A home-building boom can be achieved with made-in-Canada, low-carbon materials that do not significantly raise construction costs, a report by Clean Energy Canada suggests.
With millions of new homes needed to address the country’s housing shortage, the Vancouver-based think tank says the enormous amount of concrete, steel and drywall to supply the construction will come at a significant climate cost.
But that can be offset with sustainably made materials for virtually the same cost. The design stage is where carbon and costs can be further pared down with no sacrifices to safety.
“We were honestly surprised how many options were available at market rates,” Jana Elbrecht, the author of Building Toward Low Cost and Carbon and a policy advisor for Clean Energy Canada, told Sustainable Biz Canada.
The materials can be made in Canada with low-carbon technologies, building up a domestic industry and serving as an export advantage amid increasingly volatile U.S. trade policy.
Reducing carbon with little or no cost increase
Clean Energy Canada looked at five commonly used construction materials — concrete, structural steel, rebar, drywall and insulation. Due to their production, transportation, use in construction and disposal, the materials carry varying degrees of embodied carbon, which makes up a significant portion of a building’s greenhouse gas emissions.

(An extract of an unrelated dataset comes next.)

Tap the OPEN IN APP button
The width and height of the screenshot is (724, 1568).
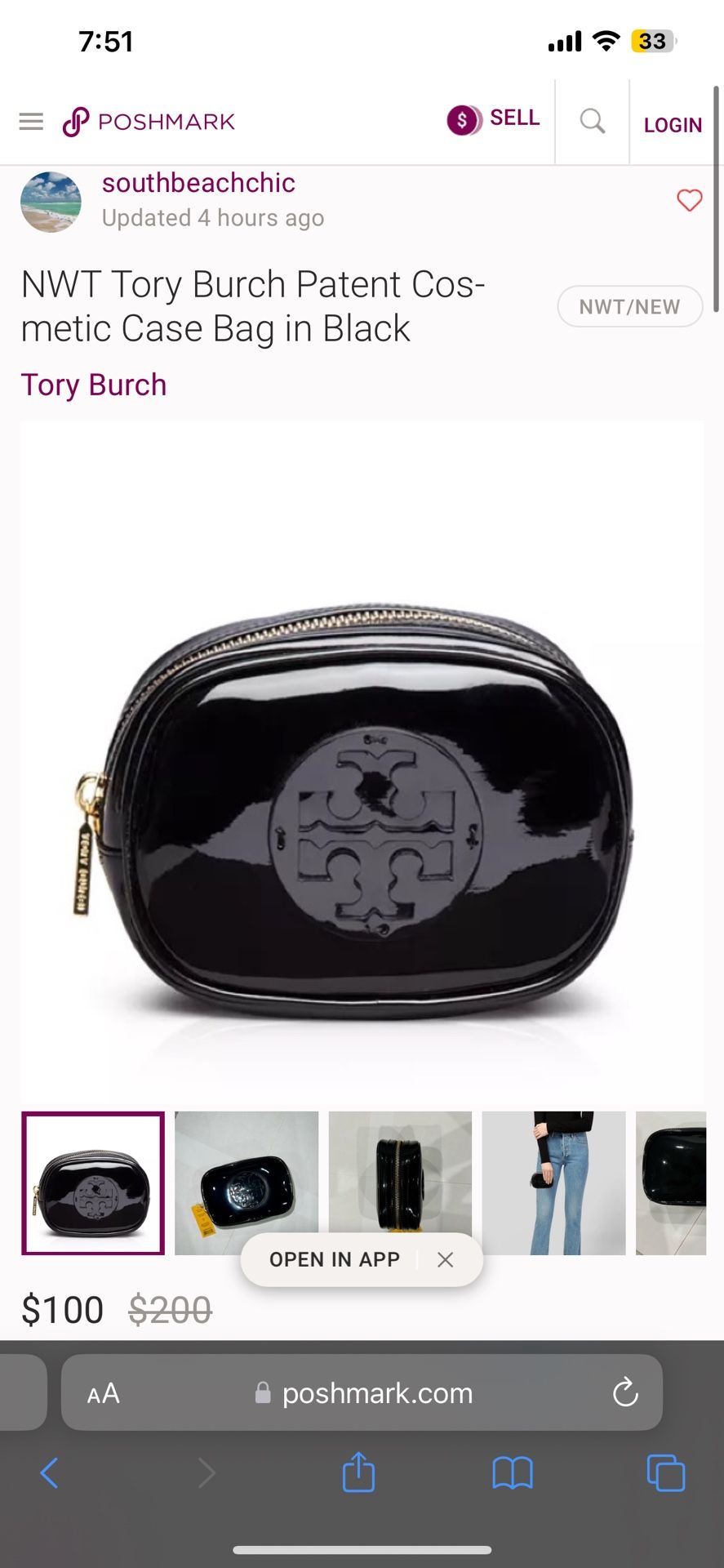point(335,1259)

With the help of Canadian firm Chandos Construction, Clean Energy Canada compared the traditional and low-carbon building materials on price and pollution from recently constructed projects in Ontario, British Columbia and Alberta.
Most materials can be replaced with lower-carbon alternatives that have little to no increase in price, the two organizations discovered.
For example, concrete that embodies up to 32 per cent less carbon can be purchased — depending on the product — for either the same price or a premium of up to 16 per cent. The carbon reductions for drywall products range up to 55 per cent, with pricing virtually identical to conventional products.
The cost premiums overall were negligible, the report states. For the budget of one multimillion-dollar project, it added up to less than $2,000 in extra costs.
“What we’re trying to show here is we can already get lower-carbon materials at no additional price,” Elbrecht said, without needing to wait for innovations such as carbon-negative cement. Cement made with a waste material like fly ash, which reduces carbon emissions in concrete production compared to Portland cement, is already available.
Access to lower-carbon materials was generally not a problem in the case studies Chandos and Clean Energy Canada examined.
How design can further pare down carbon and costs
Further efficiencies can be realized before construction starts. Clean Energy Canada collaborated with Toronto-based architecture firm Ha/f Climate Design on ways buildings can be designed to use less materials. It means paying less, producing less carbon and shortening construction schedules.
Ideas such as a pitched roof made of low-carbon materials instead of a flat roof for a townhome can add up to removing over a quarter of the embodied carbon compared to typical architecture.
Above-ground parking is a more sustainable alternative to underground parking, Elbrecht said. This alone would cut the embodied carbon of a midrise housing complex by 16 per cent.
Clean Energy Canada is not advocating for lax safety standards, she said, but recognizing structures can overuse materials. Thinner concrete slabs will still meet safety requirements while reducing carbon, the report states.
Elevating domestic manufacturing
Though cost is argued to be a minor issue when adopting sustainable materials, Clean Energy Canada acknowledges there will likely be some hurdles.
Project planners may need more training. Low-carbon concrete could come with changes such as having a longer curing time than the conventional counterpart. City building codes can prevent use of the efficient designs.
But there are solutions: the design choices in the report can shorten timelines; early coordination with all parties helps with timely delivery; building codes can be reformed to be performance-based rather than prescriptive.
Despite the apparent advantages, the sustainable choices remain a small part of the market. The Cleantech Group found only three per cent of global cement production in 2023 was low-carbon cement.
“I think we should not undercount the effect of, ‘This is the way we’ve always done things.’ Change takes time,” Elbrecht said.
Buy Clean procurement policies that demand reductions in the embodied carbon of public projects can upend this dynamic, she said. This will boost the use of low-carbon materials and extend a helping hand to startups which are developing these sustainable materials, Elbrecht said.
A Buy Clean strategy for public construction projects could result in up to four million tonnes of carbon emissions being avoided by 2030, the report states.
Elbrecht hopes more governments, particularly at the provincial level, will adopt such policies.